Structured Extraction of Vulnerabilities in OpenVAS and Tenable WAS Reports Using LLMs
Beatriz Machado, Douglas Lautert, Cristhian Kapelinski, Diego Kreutz
TL;DR
The paper addresses the challenge of heterogeneous vulnerability reports produced by OpenVAS and Tenable WAS, which impede automated analysis. It introduces Vulnerability Extractor, an LLM-based pipeline that reads reports, chunks content to preserve context, and maps diverse fields to a unified, structured schema with NULL placeholders for missing data, enabling prioritized risk management and anonymization-ready datasets.

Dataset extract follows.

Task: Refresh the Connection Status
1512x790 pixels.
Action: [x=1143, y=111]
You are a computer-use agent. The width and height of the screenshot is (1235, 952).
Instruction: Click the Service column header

In an evaluation on a 34-vulnerability OpenVAS report, GPT-4.1 and DeepSeek achieved the highest similarity to a manually constructed baseline (ROUGE-L > 0.7) under a controlled temperature setting $T = 0.2$, while limitations stem from chunking-induced context loss and formatting challenges. Overall, the work demonstrates feasibility for structuring complex vulnerability data across scanners, supporting improved prioritization and secure data sharing in cybersecurity operations.
Abstract
This paper proposes an automated LLM-based method to extract and structure vulnerabilities from OpenVAS and Tenable WAS scanner reports, converting unstructured data into a standardized format for risk management. In an evaluation using a report with 34 vulnerabilities, GPT-4.1 and DeepSeek achieved the highest similarity to the baseline (ROUGE-L greater than 0.7). The method demonstrates feasibility in transforming complex reports into usable datasets, enabling effective prioritization and future anonymization of sensitive data.